We deploy a model endpoint for each model to be used in our AI applications. Multiple model end-points are supported concurrently by the VMware Private AI Model Runtime service. Each model is loaded into the chosen inference engine such that it provides a long-running service to the applications that need it. The user chooses the appropriate inference engine for their model from a supplied set. This inference engine is typically vLLM for a completions model or Infinity for an embeddings model. Here is a view of that choice of “Model Type” and “Engine”.
The deployer also chooses the appropriate GPU allocation, if access to a GPU is required for the model, using the concept of a VM class as seen below. These VM classes will be pre-built by the system administrator to allow certain GPU uses. Some VM class examples apply for GPU situations and others apply in non-GPU cases (the latter applies to smaller models, mainly).
The model endpoint is supported initially by a node in a pre-built VMware Kubernetes Service cluster. There can be multiple nodes in a nodepool dedicated to that endpoint to give scale-out ability to the model. Within the Kubernetes node, a pod containing an inference engine such as vLLM or Infinity is running with the appropriate set of GPU resources for use by the model. This means that a Kubernetes nodepool supports the end-point, giving resiliency. Importantly, the models can be accessed through an API gateway component of the Model Runtime.
The API Gateway provides authentication and authorization of user requests incoming to a model and helps with load balancing of requests across sets of models.

COLLECTED DATA:
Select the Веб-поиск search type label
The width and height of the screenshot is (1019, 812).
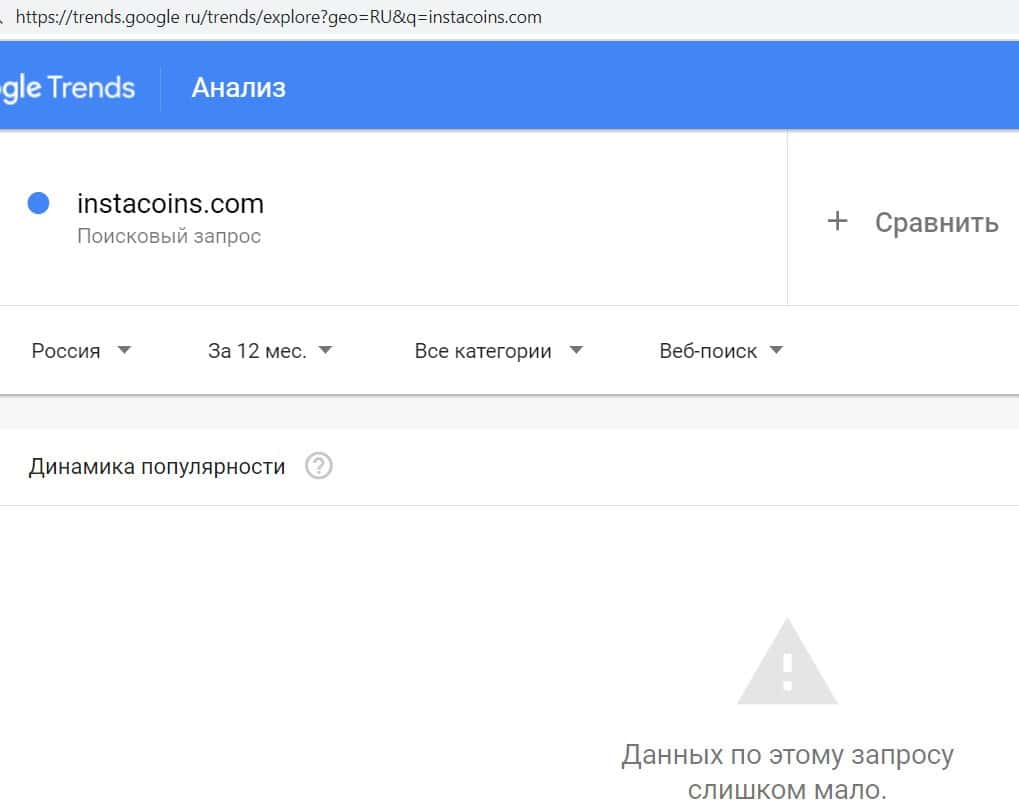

HOW TO COMPLETE THIS TASK: From the passage on model endpoints, extract the words from "The API Gateway" up to and including "sets of models.", keeping them unchanged. The material is not needed for the work here.

RESULT OF THIS EXERCISE:
The API Gateway provides authentication and authorization of user requests incoming to a model and helps with load balancing of requests across sets of models.